Exercise goal: Show each line of the rows below that contains the word "menu".

start Supplied material

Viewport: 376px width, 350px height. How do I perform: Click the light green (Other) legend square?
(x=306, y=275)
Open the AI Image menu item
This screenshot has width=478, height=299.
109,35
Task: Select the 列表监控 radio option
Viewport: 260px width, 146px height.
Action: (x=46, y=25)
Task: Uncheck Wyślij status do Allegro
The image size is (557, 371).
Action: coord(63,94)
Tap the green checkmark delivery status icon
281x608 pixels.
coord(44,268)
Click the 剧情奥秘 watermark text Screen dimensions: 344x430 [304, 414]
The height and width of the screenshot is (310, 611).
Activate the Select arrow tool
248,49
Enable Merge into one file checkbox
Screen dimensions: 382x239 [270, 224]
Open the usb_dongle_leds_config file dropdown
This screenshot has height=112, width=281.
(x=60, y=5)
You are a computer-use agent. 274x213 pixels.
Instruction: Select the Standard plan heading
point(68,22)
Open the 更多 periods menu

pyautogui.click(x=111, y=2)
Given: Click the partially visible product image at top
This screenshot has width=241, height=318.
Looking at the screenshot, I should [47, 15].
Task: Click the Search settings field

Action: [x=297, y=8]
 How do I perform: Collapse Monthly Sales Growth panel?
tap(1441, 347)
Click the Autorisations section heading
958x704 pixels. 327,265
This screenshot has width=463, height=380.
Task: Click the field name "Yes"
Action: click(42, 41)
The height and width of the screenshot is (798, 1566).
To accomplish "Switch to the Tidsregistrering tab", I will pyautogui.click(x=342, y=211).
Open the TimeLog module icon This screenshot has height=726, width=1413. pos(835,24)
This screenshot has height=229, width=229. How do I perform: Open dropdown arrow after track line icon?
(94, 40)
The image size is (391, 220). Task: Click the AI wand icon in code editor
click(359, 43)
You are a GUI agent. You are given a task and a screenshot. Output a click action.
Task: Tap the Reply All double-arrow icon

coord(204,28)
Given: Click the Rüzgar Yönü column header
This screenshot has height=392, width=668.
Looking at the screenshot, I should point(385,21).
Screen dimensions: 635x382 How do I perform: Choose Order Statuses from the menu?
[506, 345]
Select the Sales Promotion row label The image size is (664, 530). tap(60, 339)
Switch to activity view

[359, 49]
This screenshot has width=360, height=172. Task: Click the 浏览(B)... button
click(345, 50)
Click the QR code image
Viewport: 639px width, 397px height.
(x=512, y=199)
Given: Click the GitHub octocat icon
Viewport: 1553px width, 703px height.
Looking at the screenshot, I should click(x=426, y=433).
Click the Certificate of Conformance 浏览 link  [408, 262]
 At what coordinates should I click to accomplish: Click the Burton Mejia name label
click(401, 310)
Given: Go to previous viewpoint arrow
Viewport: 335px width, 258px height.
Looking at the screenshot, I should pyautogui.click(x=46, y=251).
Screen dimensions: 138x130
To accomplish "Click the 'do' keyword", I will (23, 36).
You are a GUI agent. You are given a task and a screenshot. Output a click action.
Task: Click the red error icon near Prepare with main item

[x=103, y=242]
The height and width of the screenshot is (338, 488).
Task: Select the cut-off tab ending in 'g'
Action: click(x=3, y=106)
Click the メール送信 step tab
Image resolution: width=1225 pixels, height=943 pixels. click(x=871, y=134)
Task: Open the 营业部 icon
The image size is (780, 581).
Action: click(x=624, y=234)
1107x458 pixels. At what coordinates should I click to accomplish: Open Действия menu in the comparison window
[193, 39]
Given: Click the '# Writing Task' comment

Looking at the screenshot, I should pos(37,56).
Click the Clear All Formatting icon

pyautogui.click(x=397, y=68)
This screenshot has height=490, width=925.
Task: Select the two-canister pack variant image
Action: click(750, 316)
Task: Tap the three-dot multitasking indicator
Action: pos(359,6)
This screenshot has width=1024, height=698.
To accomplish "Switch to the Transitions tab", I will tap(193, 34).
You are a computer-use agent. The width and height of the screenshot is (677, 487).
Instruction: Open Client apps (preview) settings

end Supplied material

Solution to the problem:
Open the AI Image menu item
Open the 更多 periods menu
Screen dimensions: 635x382 How do I perform: Choose Order Statuses from the menu?
1107x458 pixels. At what coordinates should I click to accomplish: Open Действия menu in the comparison window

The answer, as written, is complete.